Checkuser Auditing. (If anyone comes across this, please place questions on my talkpage rather than here - I will be moving anything that isnt a direct response from specific editors to my talkpage.)

1. In the ColonelHenry case, MikeV stated it was a match based on Checkuser - heavily implying technical match, can you confirm what the *type* of information was used to give a positive result - Was it a match based on private/non-public data (such as useragent strings) semi-public like IP addresses edited from or was it behavioural? Only in death does duty end (talk)

2. Same question for the Grant Shapps/Contribx issue (when CU was used by a member of WMUK) Also I never got a straight answer on this, was there actually any match in that case? Arbcom's findings of fact in the case danced around it. Only in death does duty end (talk)

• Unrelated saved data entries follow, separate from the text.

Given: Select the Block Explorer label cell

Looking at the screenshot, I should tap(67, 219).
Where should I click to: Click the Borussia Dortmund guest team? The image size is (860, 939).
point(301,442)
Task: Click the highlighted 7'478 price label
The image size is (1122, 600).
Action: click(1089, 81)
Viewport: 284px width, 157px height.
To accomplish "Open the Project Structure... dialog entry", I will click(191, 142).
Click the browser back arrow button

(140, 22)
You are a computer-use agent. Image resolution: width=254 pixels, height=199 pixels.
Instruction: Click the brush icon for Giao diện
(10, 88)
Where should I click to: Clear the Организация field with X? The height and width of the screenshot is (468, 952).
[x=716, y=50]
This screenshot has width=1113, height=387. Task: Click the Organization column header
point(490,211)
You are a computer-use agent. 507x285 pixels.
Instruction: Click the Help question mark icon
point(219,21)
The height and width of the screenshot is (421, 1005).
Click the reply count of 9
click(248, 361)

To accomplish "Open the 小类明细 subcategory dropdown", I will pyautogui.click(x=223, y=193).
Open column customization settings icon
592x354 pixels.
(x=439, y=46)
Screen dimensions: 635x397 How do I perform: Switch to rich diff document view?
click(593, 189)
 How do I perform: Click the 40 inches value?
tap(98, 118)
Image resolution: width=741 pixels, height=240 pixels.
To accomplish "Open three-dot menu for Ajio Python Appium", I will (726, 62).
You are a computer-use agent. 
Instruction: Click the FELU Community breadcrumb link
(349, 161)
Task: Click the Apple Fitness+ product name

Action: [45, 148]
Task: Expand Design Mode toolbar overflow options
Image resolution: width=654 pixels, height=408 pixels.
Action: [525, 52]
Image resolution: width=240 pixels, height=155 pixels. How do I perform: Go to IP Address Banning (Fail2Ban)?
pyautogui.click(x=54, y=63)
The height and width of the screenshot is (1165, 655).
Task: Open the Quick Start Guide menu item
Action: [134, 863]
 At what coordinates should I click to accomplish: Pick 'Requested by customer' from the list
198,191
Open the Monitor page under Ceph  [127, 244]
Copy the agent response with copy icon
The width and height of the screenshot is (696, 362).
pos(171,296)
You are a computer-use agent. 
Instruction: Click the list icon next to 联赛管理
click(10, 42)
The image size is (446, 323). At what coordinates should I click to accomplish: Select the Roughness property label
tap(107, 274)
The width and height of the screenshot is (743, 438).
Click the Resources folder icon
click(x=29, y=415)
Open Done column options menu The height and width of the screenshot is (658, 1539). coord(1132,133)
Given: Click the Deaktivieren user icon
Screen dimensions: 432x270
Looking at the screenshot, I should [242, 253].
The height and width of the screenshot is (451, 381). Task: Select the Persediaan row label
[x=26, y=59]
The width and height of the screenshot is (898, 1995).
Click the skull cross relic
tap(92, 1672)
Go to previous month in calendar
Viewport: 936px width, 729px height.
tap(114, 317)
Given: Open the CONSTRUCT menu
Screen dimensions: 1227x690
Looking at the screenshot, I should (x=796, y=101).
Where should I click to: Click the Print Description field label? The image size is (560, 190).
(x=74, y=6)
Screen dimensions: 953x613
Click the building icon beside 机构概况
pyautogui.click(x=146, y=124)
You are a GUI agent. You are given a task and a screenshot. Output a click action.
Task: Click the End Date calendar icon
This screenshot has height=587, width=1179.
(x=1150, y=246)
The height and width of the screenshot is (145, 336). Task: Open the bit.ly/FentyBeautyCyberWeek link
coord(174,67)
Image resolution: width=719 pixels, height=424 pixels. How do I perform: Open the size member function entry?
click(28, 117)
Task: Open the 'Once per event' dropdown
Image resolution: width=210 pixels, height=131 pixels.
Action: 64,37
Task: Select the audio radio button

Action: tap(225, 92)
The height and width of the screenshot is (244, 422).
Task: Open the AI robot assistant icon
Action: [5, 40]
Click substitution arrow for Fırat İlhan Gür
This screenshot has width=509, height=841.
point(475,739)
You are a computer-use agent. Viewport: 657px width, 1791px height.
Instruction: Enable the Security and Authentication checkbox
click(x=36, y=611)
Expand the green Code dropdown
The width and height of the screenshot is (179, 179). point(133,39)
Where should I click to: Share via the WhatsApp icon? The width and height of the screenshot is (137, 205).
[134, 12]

3. The WMF's privacy and data rentention policies indicate that the information which the Checkuser tool uses to determine technical matches should have been deleted/anonymised within a (relatively for data retention) short period of time. Given the above two questions, both of which were performed significantly after any such technical information should have been purged, can you confirm why that information was still available to be checked against? (ColonelHenry's last edits were 8 months earlier, and Contribs were 3 years, there should have been nothing to run against) Only in death does duty end (talk)

Some of these questions are going to require research, some don't, so I'll start here. The data is lost server side after 90 days, but for particularly aggressive sockpuppeters, data is sometimes retained either on the checkuser wiki or the arbwiki. Othertimes, data is available in the individual CU's email inbox -- the checkuser-l list is not archived, but individual CU's may still have it available in their inboxes. And, of course, the longer you are a CU, the more institutional memory you posses, and lacking that, there are plenty of CU's of long standing whose memories can be tapped. Courcelles (talk) 17:46, 18 November 2015 (UTC)
When you say particularly aggressive, this seems to be a bar that is not set that high from what I can see, there is a huge difference between Grawp and ColonelHenry, and Contribx could barely qualify as a serial sockpuppeter - is there a big difference in what different CUs consider 'aggressive' or 'prolific' or is there a general standard that all CU's use (that appears to me) that is just pretty low? Only in death does duty end (talk)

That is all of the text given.